DLSS needs motion vectors to properly generate an output frame. Currently, Viz Engine only produces motion vectors based on geometry/camera movement and not individual pixel movements, which can cause slight smearing in some clips.

High Frequency Textures

DLSS has difficulty reconstructing a frame for high frequency textures, for example the image below:
images/download/thumbnails/140820021/image-2023-6-14_14-55-17.png
In these cases, disabling the Mipmap Bias greatly improves the quality of the DLSS output.

images/download/attachments/140820021/mipbias.png

Quality Settings

Balanced

It is a middle ground between the render resolution and the output resolution, while trying to maintain the needed frame rate.

Maximum Quality

Favors pixel count and visual quality over frame rate, trying to reconstruct the frame as close as possible to the desired output size before super sampling it.

Performance

This is probably the most used quality setting when performance is critical but the visual aspect can't be neglected.

Ultra Performance

Favors frame rate over visual quality.

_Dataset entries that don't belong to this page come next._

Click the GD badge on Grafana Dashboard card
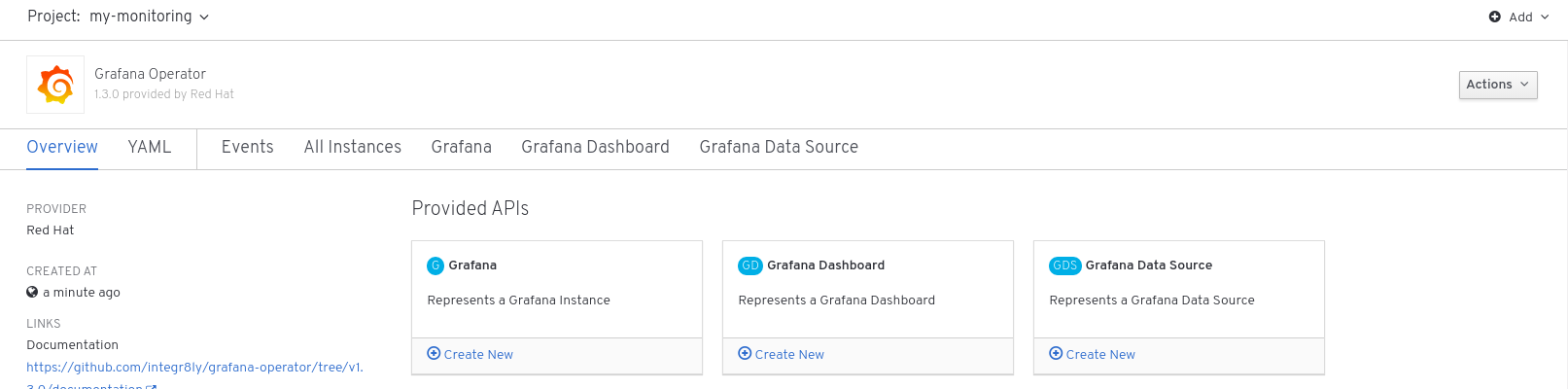Viewport: 1568px width, 389px height. tap(750, 265)
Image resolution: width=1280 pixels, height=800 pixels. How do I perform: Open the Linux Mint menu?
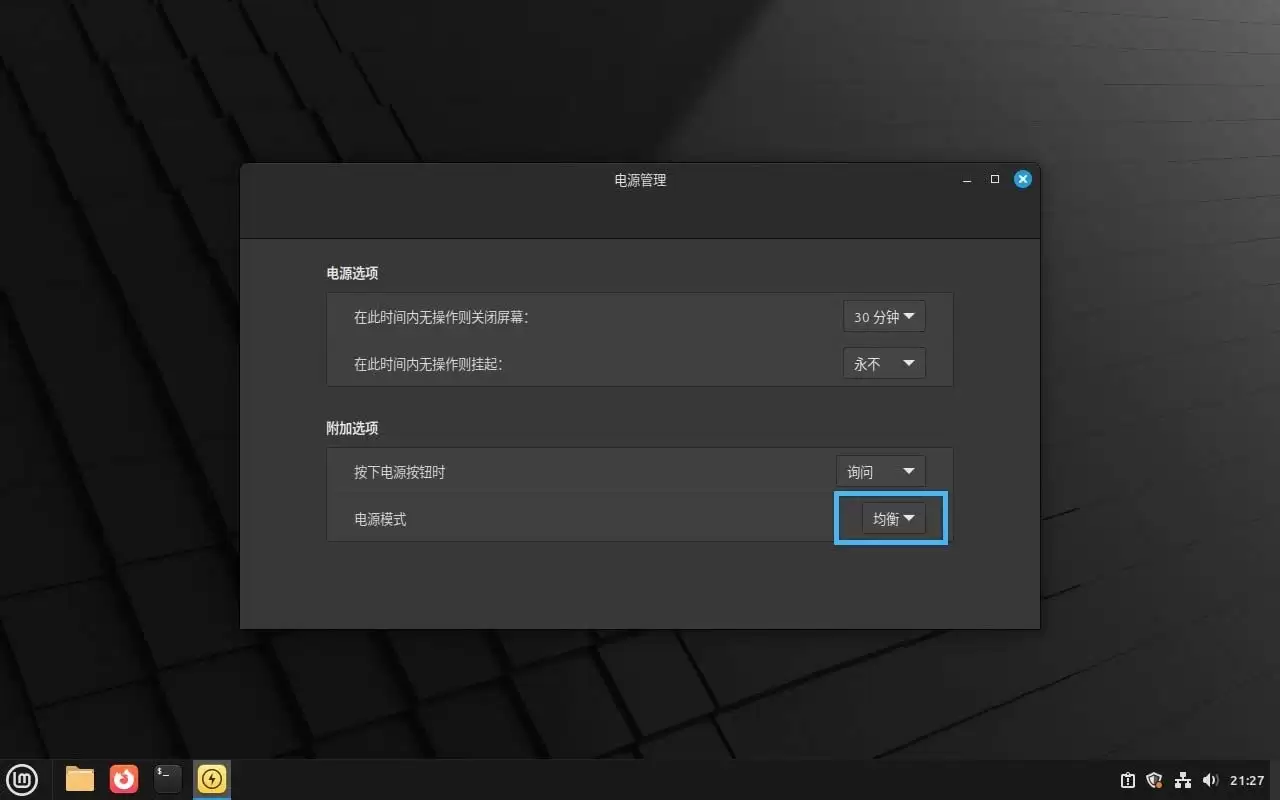click(22, 779)
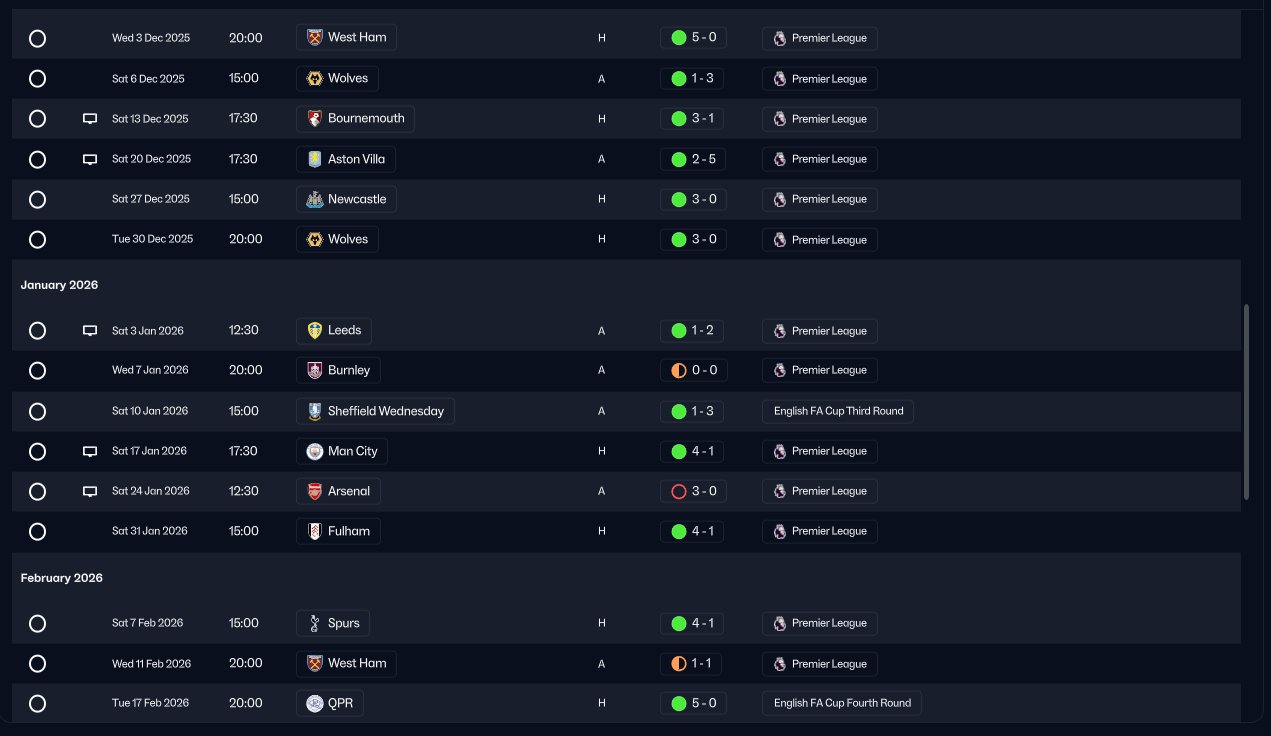Open the 0 - 0 Burnley result
Viewport: 1271px width, 736px height.
pos(693,371)
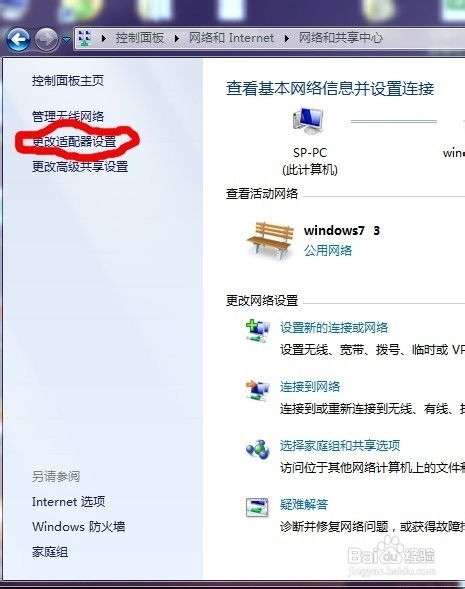Click the SP-PC computer icon
The width and height of the screenshot is (465, 589).
[308, 121]
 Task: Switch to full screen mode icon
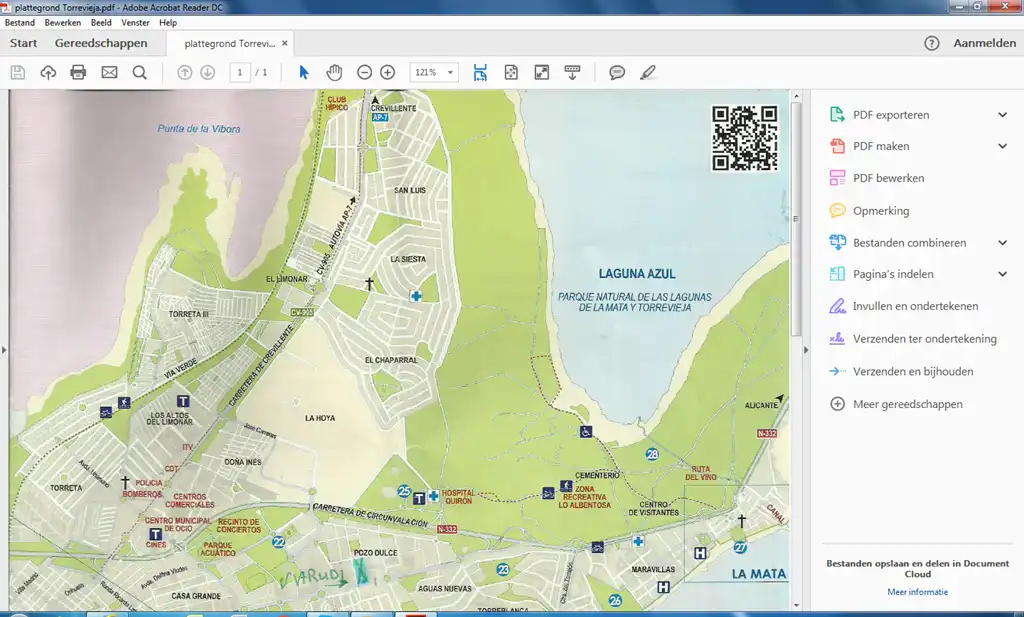pyautogui.click(x=541, y=72)
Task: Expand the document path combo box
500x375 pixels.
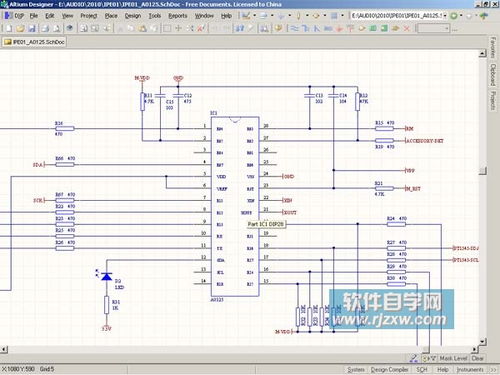Action: 445,16
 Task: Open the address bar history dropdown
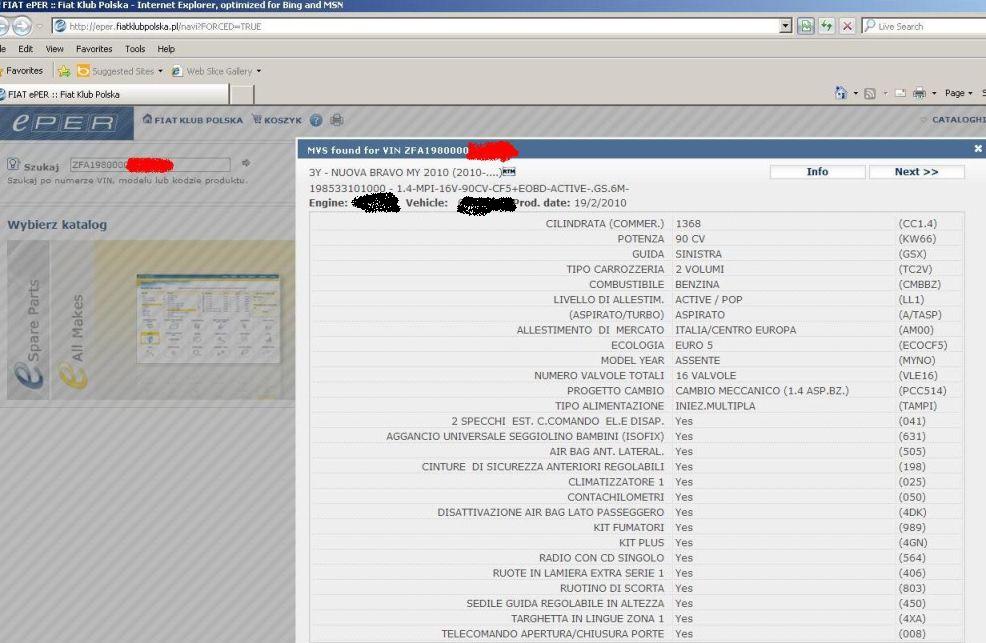785,26
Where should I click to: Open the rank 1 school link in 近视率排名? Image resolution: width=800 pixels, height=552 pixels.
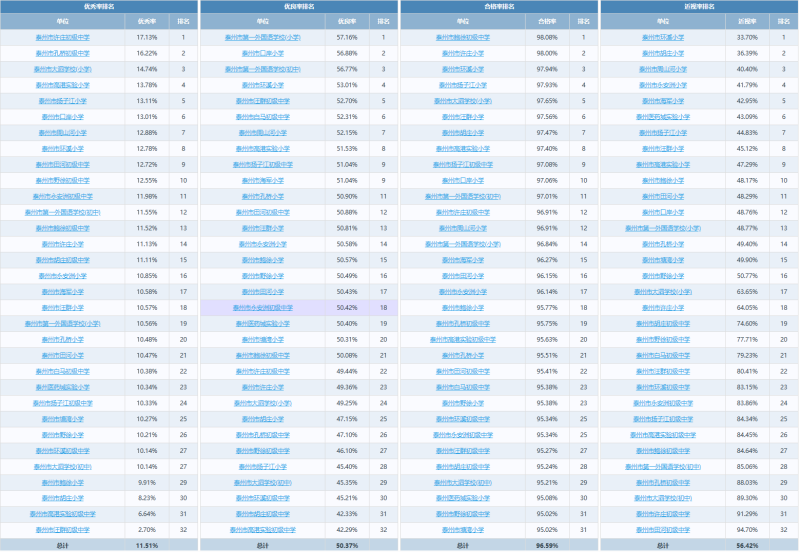[x=663, y=37]
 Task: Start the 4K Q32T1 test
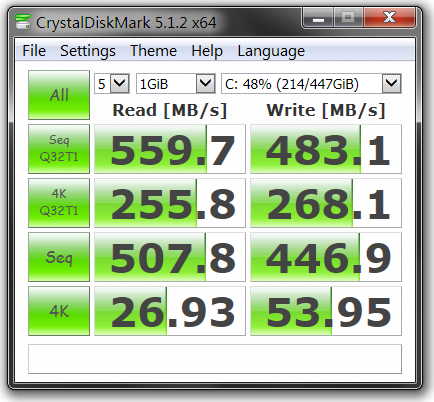[x=59, y=203]
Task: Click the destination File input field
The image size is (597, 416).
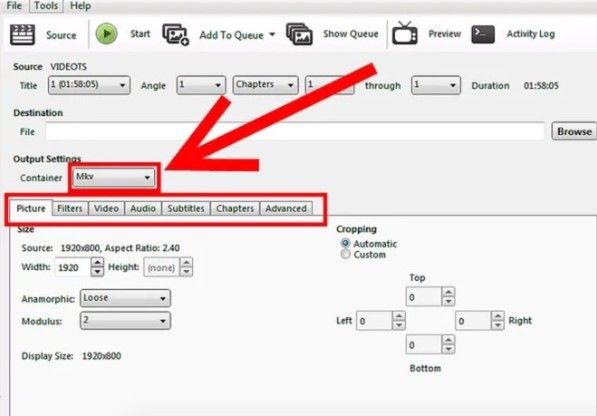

Can cause blurriness and other artifacts. The following table shows the optimal screen percentage for the desired output format/quality:

Quality mode

Screen percentage

Optimal Size / Best Used with

Balanced

0.58

All formats.

Maximum Performance

0.5

1080p > UHD

Ultra Performance

0.3334

To render extremely high resolutions (for example, videowalls).

Maximum Quality

0.66

720p > 1080p

Note: If the screen percentage is outside the DLSS optimal range for the given quality mode/output format, Viz Artist displays a log message.